5. Questões para um ensino de História mais reflexivo e provocador
Gostaria de propor algumas outras questões que podem potencializar os trabalhos em sala de aula com esta temática:
  • Os conteúdos sobre escravidão e a pós-abolição estão presentes em vários momentos e em quase todos os anos letivos da Educação Básica, segundo os parâmetros curriculares. Escolha um desses tópicos para desenvolver projetos sobre essa temática;
  • Não é necessário estudar todo o conteúdo sobre escravidão, por exemplo, para introduzir um projeto. Trabalhe com temas bem recortados e aproveite esse assunto para dar o ponto de partida no desenvolvimento de suas ideias;
  • É sempre importante que o conteúdo estudado possa responder a questionamentos presentes na realidade dos alunos. Esta é uma grande oportunidade para produzir um diálogo entre o passado histórico e o presente com os alunos. A inclusão da história e cultura afro-brasileira também reafirma a necessidade de intervenções estatais na promoção de políticas afirmativas. É possível apresentar à turma o porquê de estudos sobre a escravidão ou a pós-abolição;
  • Provocar os alunos, no sentido de conscientizá-los acerca da temática, pode levá-los a redimensionar seu olhar sobre o passado histórico. Contudo, para que isso aconteça, é necessário que de fato ele estude esse período. Não existe uma conscientização efetiva sem aquisição de conhecimento específico no tema. Processos de leitura e interpretação, escrita de textos, discussões em sala e formulações argumentativas embasadas nos estudos científicos são etapas fundamentais a serem ensinadas para a turma nesse momento;
  • Outra questão importante é fazê-los refletir que, independente de nossas características fenotípicas (principalmente a cor da pele), somos frutos de uma sociedade miscigenada e que devemos nos reconhecer enquanto parte das heranças não só genéticas, mas também culturais de nossos antepassados africanos. O elemento aglutinador, que emana da participação africana na história e na sociedade brasileiras, não está somente no outro, mas também em mim.
Recomendo aos professores interessados que procurem boas referências de estudo ou busquem cursos que possam oferecer espaços de aprendizado sobre esse grande tema.
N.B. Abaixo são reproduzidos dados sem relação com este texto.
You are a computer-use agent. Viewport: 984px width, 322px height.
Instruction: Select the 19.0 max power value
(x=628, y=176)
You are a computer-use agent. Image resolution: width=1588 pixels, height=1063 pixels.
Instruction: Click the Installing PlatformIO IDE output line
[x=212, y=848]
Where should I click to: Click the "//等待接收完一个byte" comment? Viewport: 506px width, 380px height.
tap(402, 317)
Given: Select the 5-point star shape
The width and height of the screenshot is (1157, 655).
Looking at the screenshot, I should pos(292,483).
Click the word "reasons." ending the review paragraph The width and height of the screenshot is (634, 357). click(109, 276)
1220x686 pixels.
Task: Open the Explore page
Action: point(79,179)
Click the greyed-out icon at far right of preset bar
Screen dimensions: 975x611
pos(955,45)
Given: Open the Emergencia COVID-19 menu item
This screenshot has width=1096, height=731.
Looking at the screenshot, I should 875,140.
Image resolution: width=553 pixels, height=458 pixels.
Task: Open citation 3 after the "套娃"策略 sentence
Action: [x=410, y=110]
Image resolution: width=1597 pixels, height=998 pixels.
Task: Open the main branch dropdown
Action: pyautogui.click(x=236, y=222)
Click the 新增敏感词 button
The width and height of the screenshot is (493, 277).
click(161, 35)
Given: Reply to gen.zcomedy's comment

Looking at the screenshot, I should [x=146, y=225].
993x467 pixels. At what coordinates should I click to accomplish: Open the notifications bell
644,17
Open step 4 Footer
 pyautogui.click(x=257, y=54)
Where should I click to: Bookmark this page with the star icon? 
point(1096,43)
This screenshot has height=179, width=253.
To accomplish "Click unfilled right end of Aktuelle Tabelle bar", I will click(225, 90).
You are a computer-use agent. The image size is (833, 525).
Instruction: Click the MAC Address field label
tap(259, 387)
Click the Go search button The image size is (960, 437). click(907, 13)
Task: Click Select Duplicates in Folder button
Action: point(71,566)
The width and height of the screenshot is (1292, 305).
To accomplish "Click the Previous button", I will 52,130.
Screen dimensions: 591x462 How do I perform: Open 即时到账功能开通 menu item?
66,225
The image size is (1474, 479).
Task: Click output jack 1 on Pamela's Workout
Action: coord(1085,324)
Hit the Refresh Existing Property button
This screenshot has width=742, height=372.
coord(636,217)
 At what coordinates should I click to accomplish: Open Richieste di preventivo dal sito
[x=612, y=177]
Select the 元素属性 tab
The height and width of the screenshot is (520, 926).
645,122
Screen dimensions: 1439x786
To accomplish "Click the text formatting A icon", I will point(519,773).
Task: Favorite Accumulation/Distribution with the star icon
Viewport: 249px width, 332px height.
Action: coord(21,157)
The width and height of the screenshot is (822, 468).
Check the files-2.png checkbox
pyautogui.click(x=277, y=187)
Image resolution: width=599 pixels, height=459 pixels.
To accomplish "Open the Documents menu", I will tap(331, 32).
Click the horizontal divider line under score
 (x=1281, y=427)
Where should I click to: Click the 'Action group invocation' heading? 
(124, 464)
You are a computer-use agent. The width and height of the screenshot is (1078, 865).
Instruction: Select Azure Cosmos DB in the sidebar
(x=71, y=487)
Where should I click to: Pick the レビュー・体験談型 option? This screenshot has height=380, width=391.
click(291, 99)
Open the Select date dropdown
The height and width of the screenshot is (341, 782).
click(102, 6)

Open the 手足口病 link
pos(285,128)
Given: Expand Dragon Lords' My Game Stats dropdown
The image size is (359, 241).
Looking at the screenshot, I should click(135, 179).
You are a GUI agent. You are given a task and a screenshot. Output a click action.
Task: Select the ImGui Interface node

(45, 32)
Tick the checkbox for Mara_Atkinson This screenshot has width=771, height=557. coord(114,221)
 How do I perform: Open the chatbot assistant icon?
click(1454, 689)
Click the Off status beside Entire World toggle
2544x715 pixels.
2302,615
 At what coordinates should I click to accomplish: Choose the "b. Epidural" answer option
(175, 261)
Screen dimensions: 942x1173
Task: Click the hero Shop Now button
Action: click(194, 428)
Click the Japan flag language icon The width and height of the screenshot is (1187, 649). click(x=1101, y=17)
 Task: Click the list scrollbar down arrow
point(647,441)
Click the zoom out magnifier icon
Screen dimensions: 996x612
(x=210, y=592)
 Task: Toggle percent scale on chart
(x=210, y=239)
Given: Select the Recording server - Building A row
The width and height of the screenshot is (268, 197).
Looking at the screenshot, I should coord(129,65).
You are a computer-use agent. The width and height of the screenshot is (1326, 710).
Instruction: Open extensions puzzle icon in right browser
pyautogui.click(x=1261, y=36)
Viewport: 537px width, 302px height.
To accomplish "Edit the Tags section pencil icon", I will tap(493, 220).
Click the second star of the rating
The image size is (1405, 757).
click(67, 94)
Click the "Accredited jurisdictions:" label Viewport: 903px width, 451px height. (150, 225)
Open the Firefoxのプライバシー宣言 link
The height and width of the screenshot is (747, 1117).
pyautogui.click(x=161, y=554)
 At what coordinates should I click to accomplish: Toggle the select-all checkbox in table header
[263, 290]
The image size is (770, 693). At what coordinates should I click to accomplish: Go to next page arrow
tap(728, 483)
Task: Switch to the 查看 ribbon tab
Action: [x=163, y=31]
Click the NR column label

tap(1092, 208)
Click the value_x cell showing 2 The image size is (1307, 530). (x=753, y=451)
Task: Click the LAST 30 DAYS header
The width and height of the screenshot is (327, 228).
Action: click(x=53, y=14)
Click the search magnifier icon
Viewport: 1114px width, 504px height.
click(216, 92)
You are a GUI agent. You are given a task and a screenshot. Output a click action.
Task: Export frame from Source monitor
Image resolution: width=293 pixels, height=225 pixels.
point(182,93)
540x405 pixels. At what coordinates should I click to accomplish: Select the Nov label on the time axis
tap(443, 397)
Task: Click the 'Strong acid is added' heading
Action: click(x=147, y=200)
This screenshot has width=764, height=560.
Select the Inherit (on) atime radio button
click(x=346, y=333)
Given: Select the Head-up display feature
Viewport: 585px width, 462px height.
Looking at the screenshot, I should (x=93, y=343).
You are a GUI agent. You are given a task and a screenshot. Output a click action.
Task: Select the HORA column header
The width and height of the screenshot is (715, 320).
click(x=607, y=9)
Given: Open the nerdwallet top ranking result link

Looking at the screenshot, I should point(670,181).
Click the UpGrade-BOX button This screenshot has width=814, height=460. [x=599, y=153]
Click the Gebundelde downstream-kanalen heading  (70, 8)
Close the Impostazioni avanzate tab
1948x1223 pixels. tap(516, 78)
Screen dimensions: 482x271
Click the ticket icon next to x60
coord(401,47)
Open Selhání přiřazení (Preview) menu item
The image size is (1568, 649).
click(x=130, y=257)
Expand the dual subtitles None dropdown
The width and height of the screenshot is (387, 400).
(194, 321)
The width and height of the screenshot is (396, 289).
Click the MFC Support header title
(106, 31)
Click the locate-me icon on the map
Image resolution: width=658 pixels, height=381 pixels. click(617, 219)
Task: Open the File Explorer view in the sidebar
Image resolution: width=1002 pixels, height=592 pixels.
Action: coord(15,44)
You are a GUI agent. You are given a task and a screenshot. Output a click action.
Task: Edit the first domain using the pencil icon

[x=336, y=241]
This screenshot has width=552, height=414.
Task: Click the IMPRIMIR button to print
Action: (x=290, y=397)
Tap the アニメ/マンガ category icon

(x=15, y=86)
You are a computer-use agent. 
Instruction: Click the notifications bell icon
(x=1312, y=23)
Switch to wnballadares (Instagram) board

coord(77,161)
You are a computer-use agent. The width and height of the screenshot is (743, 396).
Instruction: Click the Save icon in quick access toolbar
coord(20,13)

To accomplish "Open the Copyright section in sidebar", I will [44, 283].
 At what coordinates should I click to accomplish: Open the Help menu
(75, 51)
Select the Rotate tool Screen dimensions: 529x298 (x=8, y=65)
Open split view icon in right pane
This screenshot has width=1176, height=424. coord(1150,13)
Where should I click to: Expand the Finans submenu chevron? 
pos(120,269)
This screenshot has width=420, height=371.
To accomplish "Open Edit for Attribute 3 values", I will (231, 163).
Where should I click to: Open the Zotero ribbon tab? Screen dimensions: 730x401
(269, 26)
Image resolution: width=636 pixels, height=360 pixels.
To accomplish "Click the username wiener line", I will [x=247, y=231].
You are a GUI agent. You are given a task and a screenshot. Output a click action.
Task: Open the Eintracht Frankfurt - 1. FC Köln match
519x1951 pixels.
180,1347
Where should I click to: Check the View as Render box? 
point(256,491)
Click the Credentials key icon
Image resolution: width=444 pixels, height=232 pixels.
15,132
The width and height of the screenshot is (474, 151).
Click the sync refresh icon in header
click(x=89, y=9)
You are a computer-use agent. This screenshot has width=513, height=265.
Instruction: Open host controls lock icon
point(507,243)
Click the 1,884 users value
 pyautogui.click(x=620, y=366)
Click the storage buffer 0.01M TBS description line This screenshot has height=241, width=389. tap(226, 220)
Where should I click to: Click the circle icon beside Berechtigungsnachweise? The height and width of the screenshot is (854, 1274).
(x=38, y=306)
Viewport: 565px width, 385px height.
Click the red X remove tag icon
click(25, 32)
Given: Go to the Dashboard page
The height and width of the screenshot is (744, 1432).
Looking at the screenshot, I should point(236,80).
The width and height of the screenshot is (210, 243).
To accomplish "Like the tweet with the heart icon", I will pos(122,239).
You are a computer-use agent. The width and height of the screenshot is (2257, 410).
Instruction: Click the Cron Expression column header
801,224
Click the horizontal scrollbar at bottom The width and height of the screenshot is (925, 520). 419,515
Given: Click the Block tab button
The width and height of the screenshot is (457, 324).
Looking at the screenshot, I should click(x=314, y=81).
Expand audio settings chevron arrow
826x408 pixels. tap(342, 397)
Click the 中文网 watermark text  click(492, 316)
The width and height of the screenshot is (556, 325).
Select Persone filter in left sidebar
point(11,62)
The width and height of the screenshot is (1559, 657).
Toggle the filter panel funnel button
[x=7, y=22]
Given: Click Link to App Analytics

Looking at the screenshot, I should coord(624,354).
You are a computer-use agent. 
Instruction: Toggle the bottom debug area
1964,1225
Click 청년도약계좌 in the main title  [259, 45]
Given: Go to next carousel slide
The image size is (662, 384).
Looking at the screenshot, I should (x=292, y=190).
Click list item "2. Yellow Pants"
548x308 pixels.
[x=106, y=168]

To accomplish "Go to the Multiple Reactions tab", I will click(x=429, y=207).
Precisamos possamos promover um ensino de História reflexivo e provocador, que leve nossos alunos a se verem como seres atuantes nesse processo. Acredito que, ao nos reposicionarmos diante dos conteúdos ligados à história africana e/ou à história e cultura afro-brasileira, podemos contribuir para a formação de sujeitos históricos transformadores de suas realidades.
Quer saber mais?
ABREU, Martha; SOIHET, Rachel; GONTIJO, Rebeca. Cultura política e leituras do passado: historiografia e ensino de História. Rio de Janeiro: Civilização Brasileira, 2007.

CHALHOUB, Sidney. Visões da liberdade. Uma história das últimas décadas da escravidão na Corte. 5ªed. SP: Companhia das Letras, 2003.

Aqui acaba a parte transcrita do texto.